Sorkin responded to Cook's comments at the press junket roundtable for Steve Jobs in London this week. The accomplished writer and Newsroom creator pointed out to press that many of the film's top brass had to take pay cuts in order to complete the film, according to The Hollywood Reporter. "Nobody did this movie to get rich," Sorkin said. "Secondly, Tim Cook should really see the movie before he decides what it is." And then, the most biting comment: "Third, if you've got a factory full of children in China assembling phones for 17 cents an hour you've got a lot of nerve calling someone else opportunistic."
A few days later, Sorkin issued the apology on E! News. As of right now, Apple and Cook have yet to publicly comment on Sorkin's previous remarks or recent apology.
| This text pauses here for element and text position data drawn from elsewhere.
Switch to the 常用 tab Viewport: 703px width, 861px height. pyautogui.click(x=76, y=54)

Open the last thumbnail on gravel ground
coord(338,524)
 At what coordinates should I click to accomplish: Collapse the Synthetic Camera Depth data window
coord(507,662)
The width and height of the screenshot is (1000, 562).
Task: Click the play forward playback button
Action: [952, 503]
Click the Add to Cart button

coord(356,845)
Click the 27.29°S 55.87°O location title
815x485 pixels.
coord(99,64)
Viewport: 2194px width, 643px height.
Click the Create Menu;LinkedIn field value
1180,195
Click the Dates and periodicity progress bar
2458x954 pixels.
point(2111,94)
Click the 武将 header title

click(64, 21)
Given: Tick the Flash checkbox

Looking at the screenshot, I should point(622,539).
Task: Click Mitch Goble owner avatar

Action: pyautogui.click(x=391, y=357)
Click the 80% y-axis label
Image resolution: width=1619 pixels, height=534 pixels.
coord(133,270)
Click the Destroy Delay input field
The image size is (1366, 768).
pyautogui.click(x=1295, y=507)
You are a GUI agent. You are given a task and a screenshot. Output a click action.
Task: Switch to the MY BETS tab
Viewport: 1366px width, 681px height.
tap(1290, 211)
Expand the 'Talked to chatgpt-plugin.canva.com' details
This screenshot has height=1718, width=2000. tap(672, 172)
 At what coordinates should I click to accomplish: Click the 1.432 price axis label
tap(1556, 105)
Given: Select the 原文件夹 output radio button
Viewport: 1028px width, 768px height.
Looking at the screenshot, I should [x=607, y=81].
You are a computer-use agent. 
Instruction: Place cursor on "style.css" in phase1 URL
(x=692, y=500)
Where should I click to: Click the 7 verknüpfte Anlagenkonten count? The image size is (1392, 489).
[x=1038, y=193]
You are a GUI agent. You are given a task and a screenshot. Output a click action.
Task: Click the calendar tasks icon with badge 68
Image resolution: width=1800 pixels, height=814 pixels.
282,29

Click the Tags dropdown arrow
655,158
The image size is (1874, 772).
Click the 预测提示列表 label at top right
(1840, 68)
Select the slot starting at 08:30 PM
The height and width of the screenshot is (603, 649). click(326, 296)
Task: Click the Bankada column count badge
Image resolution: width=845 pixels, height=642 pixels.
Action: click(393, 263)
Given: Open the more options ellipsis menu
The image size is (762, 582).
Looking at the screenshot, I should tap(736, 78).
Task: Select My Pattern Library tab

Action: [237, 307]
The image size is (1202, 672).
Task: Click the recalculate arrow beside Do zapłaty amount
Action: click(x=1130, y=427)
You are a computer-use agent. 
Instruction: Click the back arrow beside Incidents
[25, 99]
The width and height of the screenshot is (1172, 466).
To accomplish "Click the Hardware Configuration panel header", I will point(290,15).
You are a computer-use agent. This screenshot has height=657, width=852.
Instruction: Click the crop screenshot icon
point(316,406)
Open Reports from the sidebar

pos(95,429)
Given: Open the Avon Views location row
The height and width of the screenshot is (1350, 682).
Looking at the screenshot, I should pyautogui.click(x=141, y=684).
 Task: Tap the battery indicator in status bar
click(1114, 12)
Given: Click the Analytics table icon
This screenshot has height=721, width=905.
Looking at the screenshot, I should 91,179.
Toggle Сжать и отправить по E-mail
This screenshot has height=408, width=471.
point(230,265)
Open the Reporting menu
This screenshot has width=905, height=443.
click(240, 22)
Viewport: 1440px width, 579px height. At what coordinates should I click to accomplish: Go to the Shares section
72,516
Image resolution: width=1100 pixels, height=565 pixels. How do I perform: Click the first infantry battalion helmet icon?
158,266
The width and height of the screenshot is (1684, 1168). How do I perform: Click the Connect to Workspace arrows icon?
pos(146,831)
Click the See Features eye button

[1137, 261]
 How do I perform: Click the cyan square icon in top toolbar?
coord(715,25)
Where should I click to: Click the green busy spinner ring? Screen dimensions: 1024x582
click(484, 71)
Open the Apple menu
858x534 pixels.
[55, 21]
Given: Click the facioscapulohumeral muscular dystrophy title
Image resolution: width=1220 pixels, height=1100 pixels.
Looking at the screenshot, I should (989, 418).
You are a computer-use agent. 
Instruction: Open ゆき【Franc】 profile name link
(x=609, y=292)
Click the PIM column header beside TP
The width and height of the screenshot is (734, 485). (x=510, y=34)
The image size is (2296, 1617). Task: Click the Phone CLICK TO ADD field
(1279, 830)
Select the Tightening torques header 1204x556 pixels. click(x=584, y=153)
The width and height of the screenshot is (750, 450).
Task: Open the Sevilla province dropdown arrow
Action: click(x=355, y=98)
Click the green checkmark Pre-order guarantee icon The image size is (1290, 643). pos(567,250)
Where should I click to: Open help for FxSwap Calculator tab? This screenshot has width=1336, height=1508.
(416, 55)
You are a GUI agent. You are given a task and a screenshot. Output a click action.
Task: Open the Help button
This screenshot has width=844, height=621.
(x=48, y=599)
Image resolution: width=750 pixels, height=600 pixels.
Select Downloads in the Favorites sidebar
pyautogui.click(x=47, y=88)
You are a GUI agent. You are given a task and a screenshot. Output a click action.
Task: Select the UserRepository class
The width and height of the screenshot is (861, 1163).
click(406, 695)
Even still, I think it's great that Sorkin was bold enough to take the first step and repent for his comments. He could've let this disagreement go on for the duration of the film's promotion, and turned it into one of those famous celebrity Twitter feuds. Instead, he took the mature route, and that's always a good thing.
And who knows, maybe it'll even get Cook to give Steve Jobs a chance.